Wirklich wichtig ist deswegen, die unglaublichen Verbrechen, die überall begangen werden, im Namen des Kapitals, im Namen der Religionen, im Namen der Demokratie, nicht auszuklammern, nicht kleinzureden und sich klar davon abzugrenzen. Das heißt ja nicht, dass man nicht mehr Junk Food zu sich nehmen oder Dubstep-Tracks produzieren darf. Aber wieviel hilft es, zu sehen, dass selbst Leute, die irgendwie gezwungenermaßen von diesem bekackten System abhängig sind, sich klar positionieren und zumindest in jenem letzten Bereich, was dieses System sich nicht einverleiben kann, nämlich im Denken, autonom, gerechtigkeitssuchend und unangepasst bleiben!

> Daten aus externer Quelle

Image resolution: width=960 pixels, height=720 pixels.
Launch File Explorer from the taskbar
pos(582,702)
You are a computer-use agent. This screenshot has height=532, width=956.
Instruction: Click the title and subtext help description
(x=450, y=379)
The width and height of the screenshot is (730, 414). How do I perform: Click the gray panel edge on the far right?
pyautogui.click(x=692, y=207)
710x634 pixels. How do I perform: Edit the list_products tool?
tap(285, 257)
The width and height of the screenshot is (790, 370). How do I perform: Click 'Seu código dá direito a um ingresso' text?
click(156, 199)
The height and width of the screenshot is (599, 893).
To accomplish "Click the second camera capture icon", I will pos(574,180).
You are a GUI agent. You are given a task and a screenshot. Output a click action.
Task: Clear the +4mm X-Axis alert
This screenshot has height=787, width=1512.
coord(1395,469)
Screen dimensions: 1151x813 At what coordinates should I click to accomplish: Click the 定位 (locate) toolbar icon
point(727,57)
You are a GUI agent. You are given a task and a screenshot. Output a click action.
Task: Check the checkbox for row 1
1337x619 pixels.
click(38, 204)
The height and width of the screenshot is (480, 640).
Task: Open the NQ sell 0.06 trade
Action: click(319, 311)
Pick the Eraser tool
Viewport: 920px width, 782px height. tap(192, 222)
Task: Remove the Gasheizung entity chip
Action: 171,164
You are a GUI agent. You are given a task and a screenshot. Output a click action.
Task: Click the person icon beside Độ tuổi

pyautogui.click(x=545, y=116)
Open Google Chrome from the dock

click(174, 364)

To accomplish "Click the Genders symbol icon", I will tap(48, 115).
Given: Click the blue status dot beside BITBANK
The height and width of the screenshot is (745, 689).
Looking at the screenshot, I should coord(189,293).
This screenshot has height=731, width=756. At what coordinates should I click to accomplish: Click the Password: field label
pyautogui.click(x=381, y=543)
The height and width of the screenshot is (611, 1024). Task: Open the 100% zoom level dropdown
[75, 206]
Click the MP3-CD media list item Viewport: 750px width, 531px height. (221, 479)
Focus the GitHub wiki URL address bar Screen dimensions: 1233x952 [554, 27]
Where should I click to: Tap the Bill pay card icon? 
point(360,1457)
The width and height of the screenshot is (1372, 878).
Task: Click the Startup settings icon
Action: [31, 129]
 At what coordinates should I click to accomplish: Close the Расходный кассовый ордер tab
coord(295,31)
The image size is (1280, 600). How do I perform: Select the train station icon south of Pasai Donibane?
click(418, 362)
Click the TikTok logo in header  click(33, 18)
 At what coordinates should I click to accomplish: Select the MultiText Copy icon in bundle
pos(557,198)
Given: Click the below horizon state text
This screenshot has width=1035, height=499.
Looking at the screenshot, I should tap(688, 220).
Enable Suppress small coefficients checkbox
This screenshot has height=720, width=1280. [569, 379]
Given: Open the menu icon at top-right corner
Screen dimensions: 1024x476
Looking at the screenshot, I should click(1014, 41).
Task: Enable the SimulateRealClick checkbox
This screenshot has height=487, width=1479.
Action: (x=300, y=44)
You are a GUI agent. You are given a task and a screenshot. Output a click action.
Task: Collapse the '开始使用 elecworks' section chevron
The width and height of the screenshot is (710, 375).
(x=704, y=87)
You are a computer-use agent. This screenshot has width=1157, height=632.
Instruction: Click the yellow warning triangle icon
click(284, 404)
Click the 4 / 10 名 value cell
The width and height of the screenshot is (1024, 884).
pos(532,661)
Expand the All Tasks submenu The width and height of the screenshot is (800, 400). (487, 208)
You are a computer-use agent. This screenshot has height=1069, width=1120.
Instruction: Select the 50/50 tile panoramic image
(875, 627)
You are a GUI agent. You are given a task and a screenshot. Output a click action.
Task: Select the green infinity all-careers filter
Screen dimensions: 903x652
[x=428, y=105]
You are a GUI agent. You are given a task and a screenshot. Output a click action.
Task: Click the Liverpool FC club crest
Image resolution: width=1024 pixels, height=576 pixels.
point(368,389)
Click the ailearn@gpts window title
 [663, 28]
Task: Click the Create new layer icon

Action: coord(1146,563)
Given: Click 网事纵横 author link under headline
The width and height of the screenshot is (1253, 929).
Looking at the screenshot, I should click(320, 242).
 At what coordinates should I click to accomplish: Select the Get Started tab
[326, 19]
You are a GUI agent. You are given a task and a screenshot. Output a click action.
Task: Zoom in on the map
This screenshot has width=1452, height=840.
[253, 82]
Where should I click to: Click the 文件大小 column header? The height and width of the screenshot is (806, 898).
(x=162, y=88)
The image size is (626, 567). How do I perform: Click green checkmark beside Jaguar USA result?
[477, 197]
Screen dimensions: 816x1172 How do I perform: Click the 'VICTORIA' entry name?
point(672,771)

Kaum etwas ekelt mich so sehr an wie den Kompromiss zu suchen, den ich mit den Herrschenden eingehen muss (denn ohne kann ich nicht leben, dafür hat der Kapitalismus gesorgt), aber noch mehr kotzen mich Leute an, die hochhalten, dass ja nicht alle Entwicklungen schlecht sind, die im Zuge entfesselter Wirtschaftspolitik entstanden sind und dann sagen, dass es deshalb keine Lösung ist, alles kurz und klein zu schlagen. Ach was! Hm, die NS-Tierschutzgesetze sind so progressiv, da lassen wir das geplante Attentat auf Hitler und seine Führungsriege vielleicht doch lieber… Hm, eine so gute wirtschaftliche Infrastruktur wie unter dem IS gab es schon lange nicht mehr ein dieser Region, also lassen wir die am Besten doch weiter Völkermorde ausrichten…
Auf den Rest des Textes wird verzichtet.